Event-Driven Microservices Architecture
- Implement event-driven architectural patterns leveraging messaging platforms such as Kafka, RabbitMQ, or Redis Pub/Sub.
- Optimize performance and reliability in a distributed microservices ecosystem.
- Design asynchronous communication pipelines enabling independent, scalable microservices.
API Gateway & Secure API Design
- Establish RESTful API or gRPC best practices, integrating API Gateways for secure service-to-service interactions.
- Implement authentication and role-based access control (RBAC) for multi-tenant environments.
- Focus on scalability and robust versioning of services.
Infrastructure and Deployment Collaboration
- Work closely with DevOps teams to facilitate CI/CD pipelines and deployment automation.
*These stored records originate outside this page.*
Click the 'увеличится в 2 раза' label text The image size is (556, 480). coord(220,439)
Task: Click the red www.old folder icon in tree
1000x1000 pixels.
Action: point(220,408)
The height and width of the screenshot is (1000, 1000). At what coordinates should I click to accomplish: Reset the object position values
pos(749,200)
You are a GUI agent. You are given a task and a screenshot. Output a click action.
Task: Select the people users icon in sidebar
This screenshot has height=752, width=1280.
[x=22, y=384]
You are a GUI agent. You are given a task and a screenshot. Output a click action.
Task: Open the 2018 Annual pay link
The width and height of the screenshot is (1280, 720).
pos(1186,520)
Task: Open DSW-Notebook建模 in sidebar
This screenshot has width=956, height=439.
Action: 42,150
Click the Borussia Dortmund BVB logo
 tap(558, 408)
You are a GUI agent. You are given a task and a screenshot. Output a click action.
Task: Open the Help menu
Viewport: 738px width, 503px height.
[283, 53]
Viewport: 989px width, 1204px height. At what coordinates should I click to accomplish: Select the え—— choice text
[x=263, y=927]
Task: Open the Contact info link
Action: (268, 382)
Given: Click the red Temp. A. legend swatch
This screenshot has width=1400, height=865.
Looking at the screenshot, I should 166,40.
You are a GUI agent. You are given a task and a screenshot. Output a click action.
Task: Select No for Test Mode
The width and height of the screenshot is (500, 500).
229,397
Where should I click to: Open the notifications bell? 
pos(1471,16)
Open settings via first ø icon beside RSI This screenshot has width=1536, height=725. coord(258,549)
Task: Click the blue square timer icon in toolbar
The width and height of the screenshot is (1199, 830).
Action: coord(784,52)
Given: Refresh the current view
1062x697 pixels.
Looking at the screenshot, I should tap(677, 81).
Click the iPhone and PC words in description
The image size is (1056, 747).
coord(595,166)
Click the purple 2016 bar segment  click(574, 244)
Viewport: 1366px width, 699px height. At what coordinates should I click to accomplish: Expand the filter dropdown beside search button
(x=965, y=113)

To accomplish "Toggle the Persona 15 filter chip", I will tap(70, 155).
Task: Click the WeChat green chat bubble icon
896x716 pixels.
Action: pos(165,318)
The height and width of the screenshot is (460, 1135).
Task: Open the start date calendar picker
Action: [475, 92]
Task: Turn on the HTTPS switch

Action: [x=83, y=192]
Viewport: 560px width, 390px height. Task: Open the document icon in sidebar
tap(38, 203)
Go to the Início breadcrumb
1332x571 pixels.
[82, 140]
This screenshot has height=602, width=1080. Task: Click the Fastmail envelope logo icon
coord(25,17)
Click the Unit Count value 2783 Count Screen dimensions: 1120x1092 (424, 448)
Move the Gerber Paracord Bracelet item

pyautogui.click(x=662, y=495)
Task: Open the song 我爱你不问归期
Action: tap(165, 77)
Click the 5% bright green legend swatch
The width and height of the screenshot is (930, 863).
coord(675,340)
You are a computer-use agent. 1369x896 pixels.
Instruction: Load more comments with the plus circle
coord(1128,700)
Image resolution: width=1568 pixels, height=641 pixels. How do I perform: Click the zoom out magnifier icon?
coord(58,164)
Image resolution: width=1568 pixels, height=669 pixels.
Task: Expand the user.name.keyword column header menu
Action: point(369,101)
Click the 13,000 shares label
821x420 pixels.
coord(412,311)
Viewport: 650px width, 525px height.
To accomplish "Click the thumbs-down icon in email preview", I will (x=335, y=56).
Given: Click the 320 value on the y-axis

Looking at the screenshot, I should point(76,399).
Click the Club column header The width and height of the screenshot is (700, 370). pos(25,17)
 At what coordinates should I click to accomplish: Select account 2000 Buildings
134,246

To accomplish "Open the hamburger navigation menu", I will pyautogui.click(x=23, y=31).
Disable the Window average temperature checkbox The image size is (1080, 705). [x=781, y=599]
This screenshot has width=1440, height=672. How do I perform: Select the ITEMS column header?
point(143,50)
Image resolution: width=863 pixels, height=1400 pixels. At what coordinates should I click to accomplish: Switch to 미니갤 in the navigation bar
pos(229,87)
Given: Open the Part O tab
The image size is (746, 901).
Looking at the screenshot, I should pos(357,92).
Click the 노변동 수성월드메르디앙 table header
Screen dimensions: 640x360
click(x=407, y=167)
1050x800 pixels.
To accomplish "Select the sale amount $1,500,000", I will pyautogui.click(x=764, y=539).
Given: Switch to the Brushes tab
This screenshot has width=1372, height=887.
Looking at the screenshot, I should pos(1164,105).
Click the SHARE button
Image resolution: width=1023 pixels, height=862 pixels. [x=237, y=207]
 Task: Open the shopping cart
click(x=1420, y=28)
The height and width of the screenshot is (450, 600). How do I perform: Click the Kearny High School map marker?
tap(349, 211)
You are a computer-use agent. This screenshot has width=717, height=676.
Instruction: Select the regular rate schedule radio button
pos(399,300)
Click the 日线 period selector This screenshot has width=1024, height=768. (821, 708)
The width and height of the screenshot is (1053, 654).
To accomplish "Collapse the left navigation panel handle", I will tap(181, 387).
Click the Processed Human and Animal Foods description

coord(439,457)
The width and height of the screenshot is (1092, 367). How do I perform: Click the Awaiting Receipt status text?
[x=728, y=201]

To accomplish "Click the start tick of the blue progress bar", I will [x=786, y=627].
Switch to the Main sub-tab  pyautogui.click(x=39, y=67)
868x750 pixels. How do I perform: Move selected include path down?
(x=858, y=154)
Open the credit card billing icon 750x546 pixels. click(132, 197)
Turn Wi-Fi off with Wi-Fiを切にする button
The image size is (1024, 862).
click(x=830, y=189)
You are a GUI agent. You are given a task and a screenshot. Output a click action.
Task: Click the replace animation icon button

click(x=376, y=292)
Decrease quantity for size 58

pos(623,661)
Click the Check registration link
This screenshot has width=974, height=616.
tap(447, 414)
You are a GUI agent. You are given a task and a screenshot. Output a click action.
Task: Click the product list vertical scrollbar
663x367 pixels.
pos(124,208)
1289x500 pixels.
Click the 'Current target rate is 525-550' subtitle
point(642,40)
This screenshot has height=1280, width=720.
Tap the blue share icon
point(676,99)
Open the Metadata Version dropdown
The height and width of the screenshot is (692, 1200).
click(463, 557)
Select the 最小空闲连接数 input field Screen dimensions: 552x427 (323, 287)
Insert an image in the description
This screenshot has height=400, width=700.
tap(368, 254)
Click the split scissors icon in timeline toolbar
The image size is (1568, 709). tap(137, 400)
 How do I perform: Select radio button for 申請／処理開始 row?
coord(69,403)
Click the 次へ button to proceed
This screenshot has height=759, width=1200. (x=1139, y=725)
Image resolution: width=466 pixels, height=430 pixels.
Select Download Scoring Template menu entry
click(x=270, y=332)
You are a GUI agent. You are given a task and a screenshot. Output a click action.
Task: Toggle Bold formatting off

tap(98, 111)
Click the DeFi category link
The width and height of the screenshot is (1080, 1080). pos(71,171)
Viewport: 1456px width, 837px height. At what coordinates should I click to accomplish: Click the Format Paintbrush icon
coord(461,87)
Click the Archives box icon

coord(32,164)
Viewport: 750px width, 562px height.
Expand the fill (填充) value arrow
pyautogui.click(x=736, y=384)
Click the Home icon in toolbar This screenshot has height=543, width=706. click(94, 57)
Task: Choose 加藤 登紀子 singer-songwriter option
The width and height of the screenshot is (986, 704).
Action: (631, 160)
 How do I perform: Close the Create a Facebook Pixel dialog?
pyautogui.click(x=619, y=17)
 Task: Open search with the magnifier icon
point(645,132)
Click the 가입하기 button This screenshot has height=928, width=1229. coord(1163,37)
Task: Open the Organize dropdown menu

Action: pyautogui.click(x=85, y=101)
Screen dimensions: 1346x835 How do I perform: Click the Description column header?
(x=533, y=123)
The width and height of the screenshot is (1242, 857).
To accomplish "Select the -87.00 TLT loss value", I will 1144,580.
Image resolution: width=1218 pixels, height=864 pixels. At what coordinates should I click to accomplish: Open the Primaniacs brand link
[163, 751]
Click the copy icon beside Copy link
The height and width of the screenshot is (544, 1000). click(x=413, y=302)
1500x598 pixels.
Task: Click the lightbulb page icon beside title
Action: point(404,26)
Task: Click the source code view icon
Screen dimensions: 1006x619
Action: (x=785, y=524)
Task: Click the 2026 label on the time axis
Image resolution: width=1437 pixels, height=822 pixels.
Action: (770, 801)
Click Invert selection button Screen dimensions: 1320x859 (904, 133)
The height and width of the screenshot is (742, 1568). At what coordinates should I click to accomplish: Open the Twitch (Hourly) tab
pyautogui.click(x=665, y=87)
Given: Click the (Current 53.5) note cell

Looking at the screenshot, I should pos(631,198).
- Containerize services (Docker/Kubernetes) and oversee deployments in cloud environments (AWS, GCP, or Azure).
- Provide architectural oversight on infrastructure automation (Terraform, GitHub Actions, etc.).
Required Skills & Experience
- Expert-level proficiency in Python, with a track record of modular software development.
- Strong understanding of software engineering principles, design patterns, and best practices.
- Hands-on experience in breaking down large software applications into microservices.
- Proficiency in building, packaging, and distributing Python libraries.
- Experience with RESTful APIs, gRPC, or event-driven architectures.
- Familiarity with containerization (Docker, Kubernetes) and cloud environments (AWS, GCP, or Azure).
- Solid understanding of scalability and distributed systems.
- ML/AI DevOps expertise, including model deployment, monitoring, and scaling ML pipelines.
- Experience with message queues (Kafka, RabbitMQ, Redis Pub/Sub).
- Familiarity with frameworks like FastAPI, Flask, or Django.
- Knowledge of database design and optimization (SQL & NoSQL).
- CI/CD pipeline automation experience (e.g., GitHub Actions, Jenkins, or similar).
Preferred Qualifications
- Experience with developing AI/ML applications using LLMs (Large Language Models).
- Prior exposure to advanced retrieval-augmented generation (RAG) and vector database solutions.
- Knowledge of structured data retrieval frameworks like LangChain or LlamaIndex.
- Experience optimizing and scaling large language model (LLM) workflows.
- Familiarity with advanced data streaming (Apache Flink, Redis Streams, or Ray).
Why Join Us?
- Shape the architecture of an AI-driven business intelligence platform that’s transforming real-time insights.
- Lead high-impact refactoring and modernization efforts across diverse codebases.
- Join a remote-first, forward-thinking team focused on cutting-edge AI technology.
- Competitive compensation, career growth, and potential equity opportunities.